(Given passage)

Natalia Boa Vista  is a fictional character on the CBS crime drama CSI: Miami, portrayed by actress Eva LaRue.

Background 
Little is known about the character's background prior to her association with the Federal Bureau of Investigation (FBI) and Miami-Dade Police Department (MDPD). In the Season 5 episode "Darkroom", it is revealed that Natalia has at least two younger sisters, Anya and Christine. She was married to Nick Townsend (played by actor Rob Estes) and later divorced him due to his abusive nature. In a flashback scene during the Season 8 opener, it is revealed that the character had first met Horatio Caine in 1997 during her stint with the FBI.

Natalia is a DNA analyst initially assigned only to work on unsolved or cold cases, though this is, until the end of season four, a cover for her. Following the end of her undercover assignment in the season 4 finale, Natalia resigns from the FBI and joins the MDPD, becoming a CSI Level 1. She was later promoted to Level 2 between seasons 6 and 7.

Career
At the end of season four, it is revealed that the character Natalia is an FBI informant in the lab, assigned to help build a case against the lead character Horatio Caine and his team. However, when questioned by her co-workers, she claims to have only reported information that made the Miami-Dade Crime Lab look good.

It is eventually revealed that the negative information that was soiling the lab in fact came from another source, state attorney Monica West and Natalia's claims of defending the lab's integrity were accurate. Although the CSIs and other workers treat her with suspicion and some ostracize them after she's revealed to be the mole, she is ultimately accepted as a permanent above-board member of the team. It is revealed in the Season 8 premiere that Caine (then a homicide detective) had previously met her, she had copied a blood drop for him in 1997.

In episode 508, "Darkroom", CSI' character Ryan Wolfe finds a stash of photographed girls. Natalia discovers that one of the pictures is of her sister Anya. DNA from a crime scene reveals that Anya is indeed one of the women that the CSIs are looking for. It is also revealed that, in addition to Anya, Natalia has another sister named Cristine. At the end of the episode, Horatio manages to locate and rescue Anya, and the sisters are happily reunited. Actress Eva LaRue's sister Nika was offered the role of Anya, the character's sister, but she declined. Instead, the real life sibling played the role of a reporter. In fact, the episode was based on the real-life convicted serial killer William Richard Bradford; Nika LaRue was one of the women photographed by Bradford for his collection. She was no. 3 (out of 54 women) on the poster, created by the LAPD. Bradford would photograph women he met in bars under the guise that he would assist their modeling careers.

(End Given passage)
(Record excerpts)

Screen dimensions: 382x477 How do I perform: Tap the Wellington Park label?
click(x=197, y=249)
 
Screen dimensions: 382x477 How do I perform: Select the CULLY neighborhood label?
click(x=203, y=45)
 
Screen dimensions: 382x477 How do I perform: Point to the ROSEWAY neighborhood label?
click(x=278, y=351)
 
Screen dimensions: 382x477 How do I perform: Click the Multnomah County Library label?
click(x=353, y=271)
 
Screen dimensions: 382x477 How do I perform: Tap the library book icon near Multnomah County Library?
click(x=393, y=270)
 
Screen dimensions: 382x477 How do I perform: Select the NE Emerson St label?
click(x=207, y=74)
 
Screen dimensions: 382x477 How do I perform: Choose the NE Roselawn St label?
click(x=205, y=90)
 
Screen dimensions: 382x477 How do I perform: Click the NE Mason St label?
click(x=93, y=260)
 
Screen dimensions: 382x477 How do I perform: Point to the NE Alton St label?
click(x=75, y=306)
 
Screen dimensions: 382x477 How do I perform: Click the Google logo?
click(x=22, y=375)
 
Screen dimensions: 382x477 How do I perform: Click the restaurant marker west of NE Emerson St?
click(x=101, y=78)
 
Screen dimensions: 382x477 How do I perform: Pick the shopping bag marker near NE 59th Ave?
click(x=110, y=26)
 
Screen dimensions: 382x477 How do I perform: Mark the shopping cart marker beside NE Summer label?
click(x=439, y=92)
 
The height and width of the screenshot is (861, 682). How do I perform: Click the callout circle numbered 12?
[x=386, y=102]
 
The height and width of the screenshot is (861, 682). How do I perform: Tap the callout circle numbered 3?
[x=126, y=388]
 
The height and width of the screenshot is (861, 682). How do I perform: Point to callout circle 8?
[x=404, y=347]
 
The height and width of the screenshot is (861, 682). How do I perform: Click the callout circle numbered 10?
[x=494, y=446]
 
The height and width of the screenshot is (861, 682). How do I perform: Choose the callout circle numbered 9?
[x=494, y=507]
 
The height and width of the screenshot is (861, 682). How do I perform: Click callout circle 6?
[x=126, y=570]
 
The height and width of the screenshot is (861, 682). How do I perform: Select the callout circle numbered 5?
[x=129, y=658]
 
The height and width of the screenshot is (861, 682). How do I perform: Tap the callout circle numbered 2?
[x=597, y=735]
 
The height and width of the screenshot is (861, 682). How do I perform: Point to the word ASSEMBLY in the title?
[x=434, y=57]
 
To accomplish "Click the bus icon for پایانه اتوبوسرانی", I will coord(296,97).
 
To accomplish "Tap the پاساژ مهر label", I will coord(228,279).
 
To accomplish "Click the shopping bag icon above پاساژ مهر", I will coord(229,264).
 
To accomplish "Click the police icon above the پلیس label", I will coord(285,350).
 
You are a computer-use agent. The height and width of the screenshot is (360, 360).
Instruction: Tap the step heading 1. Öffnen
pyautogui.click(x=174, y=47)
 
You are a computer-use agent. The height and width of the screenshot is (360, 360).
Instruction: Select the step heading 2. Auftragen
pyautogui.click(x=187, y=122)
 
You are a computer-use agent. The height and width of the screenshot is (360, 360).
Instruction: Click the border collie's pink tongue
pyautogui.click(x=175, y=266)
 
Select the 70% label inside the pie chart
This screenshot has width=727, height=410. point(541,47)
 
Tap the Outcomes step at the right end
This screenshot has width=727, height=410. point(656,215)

(End Record excerpts)

__Action item__:
From the text about Natalia Boa Vista, write out the passage between "Natalia is a DNA" and "Lab look good.", inclusive, with no changes.

__Task answer__:
Natalia is a DNA analyst initially assigned only to work on unsolved or cold cases, though this is, until the end of season four, a cover for her. Following the end of her undercover assignment in the season 4 finale, Natalia resigns from the FBI and joins the MDPD, becoming a CSI Level 1. She was later promoted to Level 2 between seasons 6 and 7.

Career
At the end of season four, it is revealed that the character Natalia is an FBI informant in the lab, assigned to help build a case against the lead character Horatio Caine and his team. However, when questioned by her co-workers, she claims to have only reported information that made the Miami-Dade Crime Lab look good.